Sıkılaşma adımları ve global ekonomik belirsizlikleri karşısında maliyet kontrolü ve verimlilik artırma stratejilerimiz bizim yeni önceliğimiz olacak. Üçel Kauçuk’un yüksek kaliteli ve dayanıklı ürün üretim felsefesi, bu zorlu dönemde bize avantaj sağlayacağına inanıyoruz. Aynı zamanda Ar-Ge ve üretim süreçlerinizdeki dijitalleşme adımları, verimliliğimizi artırmamıza yardımcı olacağına da inanıyoruz.
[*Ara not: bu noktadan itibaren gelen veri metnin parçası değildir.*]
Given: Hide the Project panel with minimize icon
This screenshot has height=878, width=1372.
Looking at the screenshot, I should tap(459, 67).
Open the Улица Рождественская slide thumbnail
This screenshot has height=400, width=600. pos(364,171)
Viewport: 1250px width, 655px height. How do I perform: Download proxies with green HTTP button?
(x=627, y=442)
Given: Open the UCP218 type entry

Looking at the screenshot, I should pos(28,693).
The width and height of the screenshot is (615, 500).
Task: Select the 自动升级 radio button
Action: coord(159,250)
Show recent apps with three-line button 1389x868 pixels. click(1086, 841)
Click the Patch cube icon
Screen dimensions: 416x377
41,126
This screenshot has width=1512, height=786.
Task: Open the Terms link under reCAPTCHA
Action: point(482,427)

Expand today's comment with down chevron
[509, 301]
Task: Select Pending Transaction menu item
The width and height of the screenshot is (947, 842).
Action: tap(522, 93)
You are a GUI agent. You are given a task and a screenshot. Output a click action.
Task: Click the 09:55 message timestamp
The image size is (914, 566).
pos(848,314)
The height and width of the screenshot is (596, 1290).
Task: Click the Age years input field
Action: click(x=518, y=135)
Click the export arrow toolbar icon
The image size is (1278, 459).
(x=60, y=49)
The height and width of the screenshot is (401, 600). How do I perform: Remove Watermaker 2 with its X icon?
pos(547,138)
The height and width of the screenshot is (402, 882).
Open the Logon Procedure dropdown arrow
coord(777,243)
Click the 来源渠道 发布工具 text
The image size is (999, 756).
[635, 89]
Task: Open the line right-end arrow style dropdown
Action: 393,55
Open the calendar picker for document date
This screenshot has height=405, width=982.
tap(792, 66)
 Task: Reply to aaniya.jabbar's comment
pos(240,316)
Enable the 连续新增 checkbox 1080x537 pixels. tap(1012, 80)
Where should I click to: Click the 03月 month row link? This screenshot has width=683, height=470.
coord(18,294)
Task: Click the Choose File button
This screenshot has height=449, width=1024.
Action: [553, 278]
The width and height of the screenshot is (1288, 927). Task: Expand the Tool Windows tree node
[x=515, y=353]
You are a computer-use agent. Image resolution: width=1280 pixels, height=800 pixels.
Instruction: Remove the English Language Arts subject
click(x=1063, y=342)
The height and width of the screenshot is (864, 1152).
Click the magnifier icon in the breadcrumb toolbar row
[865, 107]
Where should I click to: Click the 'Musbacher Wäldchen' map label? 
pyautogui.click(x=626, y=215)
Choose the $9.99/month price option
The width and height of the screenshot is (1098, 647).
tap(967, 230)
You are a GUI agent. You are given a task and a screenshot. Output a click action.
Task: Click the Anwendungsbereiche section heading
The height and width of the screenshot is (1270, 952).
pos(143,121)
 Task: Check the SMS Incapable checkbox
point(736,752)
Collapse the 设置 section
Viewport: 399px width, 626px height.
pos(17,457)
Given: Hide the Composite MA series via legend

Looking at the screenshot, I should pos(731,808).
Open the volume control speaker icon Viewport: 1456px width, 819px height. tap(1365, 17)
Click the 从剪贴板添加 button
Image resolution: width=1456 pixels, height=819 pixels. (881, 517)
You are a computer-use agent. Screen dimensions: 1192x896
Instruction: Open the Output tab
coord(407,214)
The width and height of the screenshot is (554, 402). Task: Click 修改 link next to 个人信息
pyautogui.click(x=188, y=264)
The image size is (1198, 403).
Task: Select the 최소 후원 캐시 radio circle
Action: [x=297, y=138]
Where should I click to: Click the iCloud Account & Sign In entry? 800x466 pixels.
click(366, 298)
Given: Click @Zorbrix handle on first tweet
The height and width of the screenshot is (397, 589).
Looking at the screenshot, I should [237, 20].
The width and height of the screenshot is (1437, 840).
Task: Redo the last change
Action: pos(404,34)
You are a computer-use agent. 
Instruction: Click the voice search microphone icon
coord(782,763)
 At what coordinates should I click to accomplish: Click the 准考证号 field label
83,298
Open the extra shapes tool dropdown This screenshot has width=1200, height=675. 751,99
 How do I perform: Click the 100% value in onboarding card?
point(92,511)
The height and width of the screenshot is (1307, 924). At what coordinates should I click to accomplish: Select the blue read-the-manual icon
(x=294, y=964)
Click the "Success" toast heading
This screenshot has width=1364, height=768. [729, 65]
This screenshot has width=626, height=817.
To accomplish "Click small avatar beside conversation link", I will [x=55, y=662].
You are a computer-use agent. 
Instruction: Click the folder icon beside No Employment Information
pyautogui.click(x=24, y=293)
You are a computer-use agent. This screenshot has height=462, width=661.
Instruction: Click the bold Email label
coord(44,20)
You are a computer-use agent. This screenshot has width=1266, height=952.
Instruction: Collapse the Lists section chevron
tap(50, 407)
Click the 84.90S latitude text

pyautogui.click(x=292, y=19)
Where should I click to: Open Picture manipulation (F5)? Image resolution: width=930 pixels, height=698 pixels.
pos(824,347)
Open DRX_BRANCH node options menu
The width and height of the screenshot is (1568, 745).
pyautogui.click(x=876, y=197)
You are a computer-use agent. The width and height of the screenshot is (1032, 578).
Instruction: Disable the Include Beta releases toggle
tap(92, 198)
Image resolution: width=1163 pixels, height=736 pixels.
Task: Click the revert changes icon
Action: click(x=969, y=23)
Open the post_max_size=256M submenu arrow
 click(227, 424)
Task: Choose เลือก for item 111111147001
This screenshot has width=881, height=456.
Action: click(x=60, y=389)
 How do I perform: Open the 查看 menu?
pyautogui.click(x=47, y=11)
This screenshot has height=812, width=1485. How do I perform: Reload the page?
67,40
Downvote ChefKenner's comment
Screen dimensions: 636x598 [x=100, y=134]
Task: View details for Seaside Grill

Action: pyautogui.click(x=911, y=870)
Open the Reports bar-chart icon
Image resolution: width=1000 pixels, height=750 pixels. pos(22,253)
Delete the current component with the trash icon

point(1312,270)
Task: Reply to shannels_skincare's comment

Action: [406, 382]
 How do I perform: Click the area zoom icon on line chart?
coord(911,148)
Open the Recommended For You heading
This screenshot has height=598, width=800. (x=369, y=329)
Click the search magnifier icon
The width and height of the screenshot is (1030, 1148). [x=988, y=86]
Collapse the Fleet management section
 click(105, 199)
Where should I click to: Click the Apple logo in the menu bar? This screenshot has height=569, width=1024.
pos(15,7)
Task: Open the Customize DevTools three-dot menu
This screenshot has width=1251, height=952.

Elektrikli araçlar, sürdürülebilirlik ve dijitalleşme gibi büyük dönüşümler, Üçel Kauçuk'un ürün geliştirme süreçlerini de etkileyebilir. Elektrikli araçlara yönelik parçalar üretme, yeşil dönüşüme uygun ürünler geliştirme ve üretim süreçlerimizi dijitalleştirmemiz, gelecekteki büyüme potansiyelimizi artıracaktır.

Üçel Kauçuk, sürekli inovasyon ve after market piyasası ile iş birliğine verdiğimiz önem sayesinde geleceğe güçlü bir şekilde hazırlanıyor. Dijitalleşme, karbon ayak izi hesaplamalarımız, sürdürülebilirlik ve yeni teknolojilere yatırım yaparak, sektörün hızla değişen ihtiyaçlarına yanıt verebileceğiz. Ar-Ge departmanımız ve test olanaklarımız bu hazırlık sürecinde kritik rol oynayacaktır.